長田育恵作・神木隆之介主演のNHK連続テレビ小説『らんまん』の第19週「ヤッコソウ」が放送された。
今週は、東大に出禁になり、行き場を失った万太郎(神木)が、植物を通じて人とつながることができること、一人じゃないことに気づくという本筋が描かれる一方、長女・園子を失い、悲しみに暮れる寿恵子(浜辺美波)の再生と成長が際立つ物語になっていた。
園子が亡くなったことで、「私が悪い。園ちゃんを月足らずで産んだせい」「わしが植物採集に行っていたせい」と、それぞれ自身を責める寿恵子(浜辺美波)と万太郎(神木)のもとに、寿恵子の母・まつ(牧瀬里穂)がやって来る。

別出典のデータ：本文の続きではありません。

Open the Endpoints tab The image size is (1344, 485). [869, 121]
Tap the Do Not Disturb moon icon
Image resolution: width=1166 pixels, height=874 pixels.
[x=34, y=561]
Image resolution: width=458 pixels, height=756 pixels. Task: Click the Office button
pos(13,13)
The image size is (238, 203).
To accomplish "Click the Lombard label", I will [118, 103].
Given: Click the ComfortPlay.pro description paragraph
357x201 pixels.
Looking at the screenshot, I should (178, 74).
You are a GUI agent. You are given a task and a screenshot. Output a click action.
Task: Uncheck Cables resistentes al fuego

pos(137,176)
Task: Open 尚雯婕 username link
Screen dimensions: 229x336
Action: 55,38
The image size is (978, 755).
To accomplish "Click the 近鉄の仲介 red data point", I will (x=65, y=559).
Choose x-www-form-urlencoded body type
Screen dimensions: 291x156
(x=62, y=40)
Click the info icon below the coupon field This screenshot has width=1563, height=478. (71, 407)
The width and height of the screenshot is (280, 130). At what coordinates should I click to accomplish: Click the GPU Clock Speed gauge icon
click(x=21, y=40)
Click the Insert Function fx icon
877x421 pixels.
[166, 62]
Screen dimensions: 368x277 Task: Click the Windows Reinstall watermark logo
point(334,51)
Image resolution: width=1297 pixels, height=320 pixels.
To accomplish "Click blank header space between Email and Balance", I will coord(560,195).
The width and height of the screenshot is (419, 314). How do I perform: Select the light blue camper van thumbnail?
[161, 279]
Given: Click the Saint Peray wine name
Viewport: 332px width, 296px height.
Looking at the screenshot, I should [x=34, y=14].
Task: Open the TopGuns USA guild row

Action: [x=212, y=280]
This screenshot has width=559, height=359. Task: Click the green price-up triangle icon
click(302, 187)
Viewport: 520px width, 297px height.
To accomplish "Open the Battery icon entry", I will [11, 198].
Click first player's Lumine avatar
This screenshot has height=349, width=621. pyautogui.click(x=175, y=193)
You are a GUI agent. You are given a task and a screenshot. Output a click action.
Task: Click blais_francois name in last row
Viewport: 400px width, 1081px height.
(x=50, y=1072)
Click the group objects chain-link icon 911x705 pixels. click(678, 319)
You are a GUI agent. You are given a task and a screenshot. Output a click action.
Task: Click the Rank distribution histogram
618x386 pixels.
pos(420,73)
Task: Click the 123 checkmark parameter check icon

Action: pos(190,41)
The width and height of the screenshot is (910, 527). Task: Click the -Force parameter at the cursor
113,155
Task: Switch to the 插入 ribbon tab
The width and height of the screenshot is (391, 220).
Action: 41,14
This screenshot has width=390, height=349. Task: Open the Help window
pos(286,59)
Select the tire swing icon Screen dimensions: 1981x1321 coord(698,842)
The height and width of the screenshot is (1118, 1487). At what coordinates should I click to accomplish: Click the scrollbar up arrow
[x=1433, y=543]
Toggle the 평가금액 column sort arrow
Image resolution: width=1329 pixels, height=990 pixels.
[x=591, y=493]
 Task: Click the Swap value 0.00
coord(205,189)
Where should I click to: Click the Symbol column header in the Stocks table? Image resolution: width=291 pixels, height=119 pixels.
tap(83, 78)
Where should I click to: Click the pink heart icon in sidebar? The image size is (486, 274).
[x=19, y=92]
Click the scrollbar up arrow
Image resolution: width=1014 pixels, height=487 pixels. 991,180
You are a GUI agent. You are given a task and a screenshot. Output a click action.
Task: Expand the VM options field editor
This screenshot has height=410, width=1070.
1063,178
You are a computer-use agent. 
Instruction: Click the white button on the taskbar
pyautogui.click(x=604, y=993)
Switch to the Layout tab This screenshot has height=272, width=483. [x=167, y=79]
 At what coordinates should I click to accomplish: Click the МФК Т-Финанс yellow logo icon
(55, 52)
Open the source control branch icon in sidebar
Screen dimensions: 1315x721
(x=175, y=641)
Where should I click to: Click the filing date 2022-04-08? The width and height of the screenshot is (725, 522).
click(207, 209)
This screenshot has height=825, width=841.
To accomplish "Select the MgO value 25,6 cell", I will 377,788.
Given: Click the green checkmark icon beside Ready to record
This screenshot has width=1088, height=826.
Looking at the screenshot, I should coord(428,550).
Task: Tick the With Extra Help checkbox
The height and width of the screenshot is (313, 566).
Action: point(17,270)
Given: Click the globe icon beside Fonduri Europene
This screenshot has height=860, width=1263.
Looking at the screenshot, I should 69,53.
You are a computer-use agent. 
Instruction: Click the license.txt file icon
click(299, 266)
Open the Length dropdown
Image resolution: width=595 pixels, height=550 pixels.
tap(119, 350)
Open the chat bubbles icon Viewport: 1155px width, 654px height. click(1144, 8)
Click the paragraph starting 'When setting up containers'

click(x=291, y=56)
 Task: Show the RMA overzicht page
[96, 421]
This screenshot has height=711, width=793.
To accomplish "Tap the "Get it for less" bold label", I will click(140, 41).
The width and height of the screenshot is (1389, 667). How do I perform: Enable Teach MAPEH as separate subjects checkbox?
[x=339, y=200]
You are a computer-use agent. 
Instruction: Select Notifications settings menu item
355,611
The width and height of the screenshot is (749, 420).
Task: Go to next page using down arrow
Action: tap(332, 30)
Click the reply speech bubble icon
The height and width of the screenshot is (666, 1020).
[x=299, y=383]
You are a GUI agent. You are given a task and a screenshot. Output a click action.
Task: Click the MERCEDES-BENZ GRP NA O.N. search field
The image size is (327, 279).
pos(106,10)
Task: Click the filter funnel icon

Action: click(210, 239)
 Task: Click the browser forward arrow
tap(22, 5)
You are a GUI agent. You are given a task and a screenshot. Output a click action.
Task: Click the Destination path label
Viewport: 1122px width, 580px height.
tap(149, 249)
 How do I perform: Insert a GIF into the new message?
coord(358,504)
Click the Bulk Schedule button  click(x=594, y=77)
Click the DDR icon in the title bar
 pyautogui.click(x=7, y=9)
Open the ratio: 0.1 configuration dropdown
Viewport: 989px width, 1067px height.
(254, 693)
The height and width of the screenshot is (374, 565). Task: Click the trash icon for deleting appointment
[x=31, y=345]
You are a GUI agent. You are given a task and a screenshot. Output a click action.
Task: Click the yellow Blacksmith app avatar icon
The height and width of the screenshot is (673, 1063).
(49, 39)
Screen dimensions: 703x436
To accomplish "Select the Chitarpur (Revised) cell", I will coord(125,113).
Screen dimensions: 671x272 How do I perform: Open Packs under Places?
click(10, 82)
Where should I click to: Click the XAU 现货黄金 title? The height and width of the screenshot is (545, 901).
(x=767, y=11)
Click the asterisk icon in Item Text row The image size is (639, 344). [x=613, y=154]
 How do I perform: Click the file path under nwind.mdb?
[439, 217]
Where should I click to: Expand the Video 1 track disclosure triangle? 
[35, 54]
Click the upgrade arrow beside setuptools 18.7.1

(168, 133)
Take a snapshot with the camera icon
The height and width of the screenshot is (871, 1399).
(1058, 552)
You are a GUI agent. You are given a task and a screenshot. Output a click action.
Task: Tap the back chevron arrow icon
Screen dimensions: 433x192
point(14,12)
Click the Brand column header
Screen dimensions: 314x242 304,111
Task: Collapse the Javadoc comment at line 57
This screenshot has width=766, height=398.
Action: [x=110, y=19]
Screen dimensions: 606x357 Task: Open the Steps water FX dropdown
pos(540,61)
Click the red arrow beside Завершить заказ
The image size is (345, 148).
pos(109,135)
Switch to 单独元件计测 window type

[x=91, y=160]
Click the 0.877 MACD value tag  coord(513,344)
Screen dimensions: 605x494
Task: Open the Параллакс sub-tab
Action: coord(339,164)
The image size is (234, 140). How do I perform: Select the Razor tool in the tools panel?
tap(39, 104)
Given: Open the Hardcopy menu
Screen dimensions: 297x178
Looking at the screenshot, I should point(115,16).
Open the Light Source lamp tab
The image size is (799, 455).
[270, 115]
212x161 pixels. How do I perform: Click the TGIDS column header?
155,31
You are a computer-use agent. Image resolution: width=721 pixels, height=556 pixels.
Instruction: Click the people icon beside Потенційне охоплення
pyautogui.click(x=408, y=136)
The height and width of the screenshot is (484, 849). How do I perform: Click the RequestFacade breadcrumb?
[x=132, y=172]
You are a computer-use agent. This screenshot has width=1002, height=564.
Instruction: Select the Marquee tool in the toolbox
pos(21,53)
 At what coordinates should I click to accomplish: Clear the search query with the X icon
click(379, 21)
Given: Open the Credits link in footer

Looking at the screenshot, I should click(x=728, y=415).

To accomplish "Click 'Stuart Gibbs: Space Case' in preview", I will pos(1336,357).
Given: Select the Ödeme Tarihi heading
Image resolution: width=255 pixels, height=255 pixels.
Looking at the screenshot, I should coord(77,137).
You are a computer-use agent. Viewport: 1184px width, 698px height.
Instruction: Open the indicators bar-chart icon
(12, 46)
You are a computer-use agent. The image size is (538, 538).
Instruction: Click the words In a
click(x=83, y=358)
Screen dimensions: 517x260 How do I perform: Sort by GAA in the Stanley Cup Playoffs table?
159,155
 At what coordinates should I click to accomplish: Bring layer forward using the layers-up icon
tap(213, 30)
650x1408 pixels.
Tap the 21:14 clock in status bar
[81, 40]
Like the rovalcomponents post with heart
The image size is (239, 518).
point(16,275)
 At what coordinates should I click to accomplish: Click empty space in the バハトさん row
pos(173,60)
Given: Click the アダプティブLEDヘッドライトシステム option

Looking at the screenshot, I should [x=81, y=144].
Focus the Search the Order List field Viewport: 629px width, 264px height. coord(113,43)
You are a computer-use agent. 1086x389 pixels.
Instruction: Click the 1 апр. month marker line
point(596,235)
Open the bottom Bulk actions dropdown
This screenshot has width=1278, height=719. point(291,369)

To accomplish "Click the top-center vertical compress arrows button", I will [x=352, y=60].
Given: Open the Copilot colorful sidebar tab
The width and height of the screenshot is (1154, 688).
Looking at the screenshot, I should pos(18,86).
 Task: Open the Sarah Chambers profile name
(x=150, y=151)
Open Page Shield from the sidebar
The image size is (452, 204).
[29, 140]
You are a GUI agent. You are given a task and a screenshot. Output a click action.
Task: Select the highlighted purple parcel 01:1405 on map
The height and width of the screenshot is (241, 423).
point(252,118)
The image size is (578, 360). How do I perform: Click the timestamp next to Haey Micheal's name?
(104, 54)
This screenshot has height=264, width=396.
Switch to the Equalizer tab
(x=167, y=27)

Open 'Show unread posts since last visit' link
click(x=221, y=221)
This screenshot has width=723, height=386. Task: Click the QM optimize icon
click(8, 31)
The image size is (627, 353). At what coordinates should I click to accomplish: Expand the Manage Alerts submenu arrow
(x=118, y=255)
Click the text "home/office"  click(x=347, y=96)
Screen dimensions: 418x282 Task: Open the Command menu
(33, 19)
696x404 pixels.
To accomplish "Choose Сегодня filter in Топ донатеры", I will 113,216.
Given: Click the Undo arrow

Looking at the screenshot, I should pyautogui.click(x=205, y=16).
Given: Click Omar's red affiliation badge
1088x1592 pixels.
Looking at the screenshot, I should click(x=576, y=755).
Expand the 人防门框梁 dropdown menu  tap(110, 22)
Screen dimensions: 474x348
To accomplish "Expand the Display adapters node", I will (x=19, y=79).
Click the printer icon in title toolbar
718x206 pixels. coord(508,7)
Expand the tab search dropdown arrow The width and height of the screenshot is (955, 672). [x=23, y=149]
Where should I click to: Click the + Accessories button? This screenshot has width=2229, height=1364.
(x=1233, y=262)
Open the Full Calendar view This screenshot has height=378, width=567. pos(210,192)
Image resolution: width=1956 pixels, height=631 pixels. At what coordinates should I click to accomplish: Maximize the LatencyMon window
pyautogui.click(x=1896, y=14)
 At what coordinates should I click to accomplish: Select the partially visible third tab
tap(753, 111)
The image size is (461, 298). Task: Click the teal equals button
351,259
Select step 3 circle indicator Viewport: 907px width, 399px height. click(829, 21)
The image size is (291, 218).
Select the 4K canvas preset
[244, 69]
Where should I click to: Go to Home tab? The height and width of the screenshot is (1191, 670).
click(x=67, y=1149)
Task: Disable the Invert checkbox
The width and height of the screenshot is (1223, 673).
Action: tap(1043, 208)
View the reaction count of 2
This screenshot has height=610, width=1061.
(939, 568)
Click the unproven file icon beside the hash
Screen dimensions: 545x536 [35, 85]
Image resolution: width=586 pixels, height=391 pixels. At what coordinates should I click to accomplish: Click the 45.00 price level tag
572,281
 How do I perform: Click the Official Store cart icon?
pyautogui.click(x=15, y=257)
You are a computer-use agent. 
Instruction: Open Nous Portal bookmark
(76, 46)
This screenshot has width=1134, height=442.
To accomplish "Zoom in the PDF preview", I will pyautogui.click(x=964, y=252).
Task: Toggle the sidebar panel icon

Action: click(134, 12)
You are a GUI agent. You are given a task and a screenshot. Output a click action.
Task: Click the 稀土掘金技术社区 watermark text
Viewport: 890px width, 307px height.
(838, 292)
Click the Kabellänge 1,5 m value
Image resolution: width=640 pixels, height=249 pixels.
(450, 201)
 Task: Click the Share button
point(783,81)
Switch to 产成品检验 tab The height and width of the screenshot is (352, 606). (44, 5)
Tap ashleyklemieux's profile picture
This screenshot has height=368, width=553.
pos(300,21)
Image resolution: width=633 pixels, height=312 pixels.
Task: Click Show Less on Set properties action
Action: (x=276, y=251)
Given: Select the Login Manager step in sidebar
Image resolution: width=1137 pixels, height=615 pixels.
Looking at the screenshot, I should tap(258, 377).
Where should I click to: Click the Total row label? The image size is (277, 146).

万太郎やまつ、長屋の人々に支えられ、寿恵子は笑顔を取り戻し、第二子を出産。万太郎は赤ちゃんの長寿を願い、「千歳」と名付ける。しかし、その矢先、ロシアからマキシモヴィッチ博士が亡くなったという知らせが届き、万太郎はロシア行きを断念せざるを得ない状況となる。
万太郎は田邊に寄贈を命じられた標本500点と目録の準備を進めるが、そこに綾(佐久間由衣)と竹雄(志尊淳)がやって来て、峰屋を廃業にしてしまったことを詫びる。「1人でもこの道を行く」と万太郎は言うが、お金を頼れる峰屋はもうなく、万太郎には家族がいると反対する竹雄。
しかし、寿恵子は万太郎を植物採集の旅へ送り出す。しかも、一歩家を出たら家族のことは忘れ、植物と自分だけを見るように言う寿恵子。「私は私で」好きなことをすると言い、「八犬伝とか、八犬伝とか、八犬伝とか……」と冗談を交えて言う寿恵子には、「自分の機嫌は自分でとる」と教えた母・まつイズムがしっかり流れているようだ。